We are developing an Azure webjob that needs to communicate to several servers, each one of them demanding a separate SSL connection.

We have our certificates stored in an external server and load them at runtime together with the corresponding SSL connection settings. When we invoke the X509Certificate2 constructor in order to add it to the X509CertificateCollection, the webjob gets stopped with exit code -1073740940 and its status becomes "PendingRestart". Our guess is that the X509Certificate2 class is not compatible with webjobs, but we cannot find any hint on how to tackle this issue.

The code line that generate the issue is-

new X509Certificate2(sslCertificateBytes, socketSettings_.CertificatePassword))

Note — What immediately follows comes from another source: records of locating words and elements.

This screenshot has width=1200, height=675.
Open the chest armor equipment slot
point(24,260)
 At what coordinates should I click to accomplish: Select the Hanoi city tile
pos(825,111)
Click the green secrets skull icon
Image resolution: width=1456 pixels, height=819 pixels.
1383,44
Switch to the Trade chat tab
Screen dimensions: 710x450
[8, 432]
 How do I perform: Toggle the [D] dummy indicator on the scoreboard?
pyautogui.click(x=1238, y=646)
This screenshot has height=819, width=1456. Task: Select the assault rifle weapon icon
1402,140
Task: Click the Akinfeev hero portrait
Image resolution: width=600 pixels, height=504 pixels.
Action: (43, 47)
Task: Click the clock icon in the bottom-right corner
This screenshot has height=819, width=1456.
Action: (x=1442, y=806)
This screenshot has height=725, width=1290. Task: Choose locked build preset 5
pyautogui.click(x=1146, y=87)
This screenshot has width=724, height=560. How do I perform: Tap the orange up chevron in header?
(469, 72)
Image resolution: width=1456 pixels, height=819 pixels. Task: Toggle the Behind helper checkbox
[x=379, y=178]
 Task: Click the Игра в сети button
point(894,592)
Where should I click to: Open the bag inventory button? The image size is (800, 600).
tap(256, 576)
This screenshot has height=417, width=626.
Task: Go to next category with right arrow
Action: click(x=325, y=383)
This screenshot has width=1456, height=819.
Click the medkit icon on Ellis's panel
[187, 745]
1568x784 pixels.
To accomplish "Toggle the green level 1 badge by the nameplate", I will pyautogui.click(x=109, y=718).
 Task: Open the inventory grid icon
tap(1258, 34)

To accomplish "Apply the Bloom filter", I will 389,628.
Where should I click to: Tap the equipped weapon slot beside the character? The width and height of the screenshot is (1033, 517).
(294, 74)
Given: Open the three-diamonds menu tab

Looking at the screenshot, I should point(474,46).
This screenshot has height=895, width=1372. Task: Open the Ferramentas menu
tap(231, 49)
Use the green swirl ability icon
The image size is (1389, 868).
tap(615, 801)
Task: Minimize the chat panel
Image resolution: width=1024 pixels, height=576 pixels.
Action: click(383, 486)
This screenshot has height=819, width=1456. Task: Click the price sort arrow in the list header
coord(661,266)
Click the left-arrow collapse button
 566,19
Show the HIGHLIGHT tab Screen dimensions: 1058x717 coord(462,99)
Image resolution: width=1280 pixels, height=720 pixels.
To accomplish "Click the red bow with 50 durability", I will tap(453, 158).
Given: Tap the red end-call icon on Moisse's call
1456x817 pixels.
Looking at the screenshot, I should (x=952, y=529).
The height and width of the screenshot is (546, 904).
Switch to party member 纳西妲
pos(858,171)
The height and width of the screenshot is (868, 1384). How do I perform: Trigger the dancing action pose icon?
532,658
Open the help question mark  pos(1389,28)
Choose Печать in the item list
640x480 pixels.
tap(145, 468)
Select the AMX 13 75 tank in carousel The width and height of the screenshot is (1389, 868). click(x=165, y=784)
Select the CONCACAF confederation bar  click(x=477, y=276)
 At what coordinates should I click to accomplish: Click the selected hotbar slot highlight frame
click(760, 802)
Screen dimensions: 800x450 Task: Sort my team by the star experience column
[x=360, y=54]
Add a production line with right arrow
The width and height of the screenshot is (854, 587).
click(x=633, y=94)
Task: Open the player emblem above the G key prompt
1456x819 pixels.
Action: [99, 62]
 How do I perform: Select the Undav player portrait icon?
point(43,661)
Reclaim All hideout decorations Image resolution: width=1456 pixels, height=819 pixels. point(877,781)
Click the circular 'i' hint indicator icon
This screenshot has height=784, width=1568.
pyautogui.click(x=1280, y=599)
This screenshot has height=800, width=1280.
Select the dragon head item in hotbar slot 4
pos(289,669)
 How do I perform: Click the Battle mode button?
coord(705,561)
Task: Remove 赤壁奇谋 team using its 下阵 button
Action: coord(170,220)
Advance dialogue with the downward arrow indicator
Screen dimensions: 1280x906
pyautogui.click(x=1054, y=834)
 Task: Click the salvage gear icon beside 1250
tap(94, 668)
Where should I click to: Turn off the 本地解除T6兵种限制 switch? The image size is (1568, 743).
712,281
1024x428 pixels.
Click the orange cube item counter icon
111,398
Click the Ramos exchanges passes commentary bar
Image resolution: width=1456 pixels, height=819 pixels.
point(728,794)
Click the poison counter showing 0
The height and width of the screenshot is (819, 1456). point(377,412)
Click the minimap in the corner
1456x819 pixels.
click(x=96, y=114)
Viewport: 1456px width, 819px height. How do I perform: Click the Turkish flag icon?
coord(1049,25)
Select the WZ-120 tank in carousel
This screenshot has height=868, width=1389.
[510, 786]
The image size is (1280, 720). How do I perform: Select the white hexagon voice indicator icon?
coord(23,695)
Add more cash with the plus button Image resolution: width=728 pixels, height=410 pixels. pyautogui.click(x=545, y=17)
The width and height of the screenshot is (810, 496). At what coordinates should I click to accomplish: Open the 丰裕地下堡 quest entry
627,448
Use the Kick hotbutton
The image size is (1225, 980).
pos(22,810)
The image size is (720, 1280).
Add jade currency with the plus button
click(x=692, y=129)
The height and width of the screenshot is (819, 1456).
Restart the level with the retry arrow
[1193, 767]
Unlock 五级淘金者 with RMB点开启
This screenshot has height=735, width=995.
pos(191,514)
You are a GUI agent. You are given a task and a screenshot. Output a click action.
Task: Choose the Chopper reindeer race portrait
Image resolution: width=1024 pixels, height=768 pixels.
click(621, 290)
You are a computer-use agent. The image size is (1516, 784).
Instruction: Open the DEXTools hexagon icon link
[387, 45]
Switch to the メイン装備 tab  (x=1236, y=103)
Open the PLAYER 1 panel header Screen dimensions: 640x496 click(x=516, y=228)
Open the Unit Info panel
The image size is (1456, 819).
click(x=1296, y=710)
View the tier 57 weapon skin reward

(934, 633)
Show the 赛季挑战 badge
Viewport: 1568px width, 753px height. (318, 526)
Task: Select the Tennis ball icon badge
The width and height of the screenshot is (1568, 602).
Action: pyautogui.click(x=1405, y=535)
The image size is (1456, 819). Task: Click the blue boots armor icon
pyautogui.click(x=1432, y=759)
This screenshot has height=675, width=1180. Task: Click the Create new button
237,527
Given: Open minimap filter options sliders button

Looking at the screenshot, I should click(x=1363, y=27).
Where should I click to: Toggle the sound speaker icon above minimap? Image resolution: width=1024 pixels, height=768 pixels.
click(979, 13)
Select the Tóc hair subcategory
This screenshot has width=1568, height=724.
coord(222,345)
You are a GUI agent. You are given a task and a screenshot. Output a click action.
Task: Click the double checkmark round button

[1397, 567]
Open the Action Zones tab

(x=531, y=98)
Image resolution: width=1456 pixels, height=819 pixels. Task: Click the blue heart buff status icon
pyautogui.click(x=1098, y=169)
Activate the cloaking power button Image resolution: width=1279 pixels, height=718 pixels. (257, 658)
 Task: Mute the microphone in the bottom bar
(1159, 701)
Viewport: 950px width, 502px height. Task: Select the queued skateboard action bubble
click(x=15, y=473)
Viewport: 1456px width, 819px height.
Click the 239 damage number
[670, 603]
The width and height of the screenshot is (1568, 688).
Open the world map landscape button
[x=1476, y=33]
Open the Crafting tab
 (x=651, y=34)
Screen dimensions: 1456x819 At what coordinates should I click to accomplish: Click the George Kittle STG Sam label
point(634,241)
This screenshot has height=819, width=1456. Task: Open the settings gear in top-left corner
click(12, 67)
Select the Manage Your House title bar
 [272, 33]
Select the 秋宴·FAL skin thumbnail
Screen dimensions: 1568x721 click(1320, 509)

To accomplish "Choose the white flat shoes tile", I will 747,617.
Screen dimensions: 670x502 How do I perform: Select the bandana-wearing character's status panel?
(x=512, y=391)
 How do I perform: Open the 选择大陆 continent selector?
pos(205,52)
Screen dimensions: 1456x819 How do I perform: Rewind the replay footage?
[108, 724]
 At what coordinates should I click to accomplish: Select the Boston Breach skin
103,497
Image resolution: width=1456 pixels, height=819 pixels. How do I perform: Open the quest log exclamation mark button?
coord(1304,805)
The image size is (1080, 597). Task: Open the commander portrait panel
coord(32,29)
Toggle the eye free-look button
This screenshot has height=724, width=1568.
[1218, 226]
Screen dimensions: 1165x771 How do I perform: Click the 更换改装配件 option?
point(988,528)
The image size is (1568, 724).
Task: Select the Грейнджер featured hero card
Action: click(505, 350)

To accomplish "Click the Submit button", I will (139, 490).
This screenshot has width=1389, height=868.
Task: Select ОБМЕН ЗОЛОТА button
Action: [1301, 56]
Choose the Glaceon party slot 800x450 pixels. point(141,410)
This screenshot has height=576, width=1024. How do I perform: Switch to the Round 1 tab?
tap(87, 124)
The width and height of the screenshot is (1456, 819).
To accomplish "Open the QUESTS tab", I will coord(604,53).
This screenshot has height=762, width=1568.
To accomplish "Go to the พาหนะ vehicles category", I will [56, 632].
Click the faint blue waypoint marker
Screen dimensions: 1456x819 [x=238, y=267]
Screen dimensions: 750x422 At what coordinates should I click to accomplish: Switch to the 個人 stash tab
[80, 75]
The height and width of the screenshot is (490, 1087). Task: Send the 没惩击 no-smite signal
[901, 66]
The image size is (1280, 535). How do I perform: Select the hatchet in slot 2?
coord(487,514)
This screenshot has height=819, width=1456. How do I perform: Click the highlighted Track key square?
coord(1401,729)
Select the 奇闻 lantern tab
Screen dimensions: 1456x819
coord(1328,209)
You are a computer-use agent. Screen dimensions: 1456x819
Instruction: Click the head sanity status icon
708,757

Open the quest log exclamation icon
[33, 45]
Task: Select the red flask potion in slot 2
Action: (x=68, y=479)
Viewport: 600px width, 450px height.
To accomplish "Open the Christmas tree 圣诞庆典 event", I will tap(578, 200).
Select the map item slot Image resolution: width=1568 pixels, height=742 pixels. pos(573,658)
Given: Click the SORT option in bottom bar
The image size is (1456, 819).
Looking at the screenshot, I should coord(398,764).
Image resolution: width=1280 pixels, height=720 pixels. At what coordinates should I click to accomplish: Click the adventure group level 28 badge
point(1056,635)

private X509CertificateCollection GetClientCertificates(byte[] sslCertificateBytes)
        {
            log_?.OnEvent($"{nameof(SSLStreamFactory)} function {nameof(GetClientCertificates)} started");
            X509CertificateCollection result = new X509Certificate2Collection();
            log_?.OnEvent($"{nameof(X509CertificateCollection)} {nameof(result)} construction successfull");
            try
            {
                if (sslCertificateBytes != null)
                {
                    log_?.OnEvent($"{nameof(sslCertificateBytes)}  enumerable != null");
                    result.Add(new X509Certificate2(sslCertificateBytes, socketSettings_.CertificatePassword));
                    log_?.OnEvent($"result.Add successful");
                }
                else if (!string.IsNullOrEmpty(socketSettings_.CertificatePath))
                {
                    log_?.OnEvent($"{nameof(socketSettings_.CertificatePath)} != null");
                    result = new X509Certificate2Collection();
                    log_?.OnEvent($"{nameof(X509CertificateCollection)} {nameof(result)} construction successfull");
                    var clientCert = StreamFactory.LoadCertificate(socketSettings_.CertificatePath, socketSettings_.CertificatePassword, log_);
                    log_?.OnEvent($"{nameof(StreamFactory.LoadCertificate)} function ended");
                    if (clientCert != null)
                    {
                        result.Add(clientCert);
                        log_?.OnEvent($"result.Add successful");
                    }
                }
            }
            catch (Exception ex)
            {
                log_?.OnEvent($"{nameof(SSLStreamFactory)} function {nameof(GetClientCertificates)} raised exception: {ex.Message}");
                throw;
            }
            log_?.OnEvent($"{nameof(SSLStreamFactory)} function {nameof(GetClientCertificates)} ended");
            return result;
        }

Is there a way to manage SSL certificates on Azure Webjobs? Thanks in advance

Azure webjobs run into the same environment of its parent webapp. You can follow this article to import certificates into a webapp :

• Using Certificates in Azure Websites Applications

In a nutshell:

• Upload the certificate to Azure.
• Add an app setting called WEBSITE_LOAD_CERTIFICATES with its value set to the thumbprint of the certificate (make it accessible to your web application)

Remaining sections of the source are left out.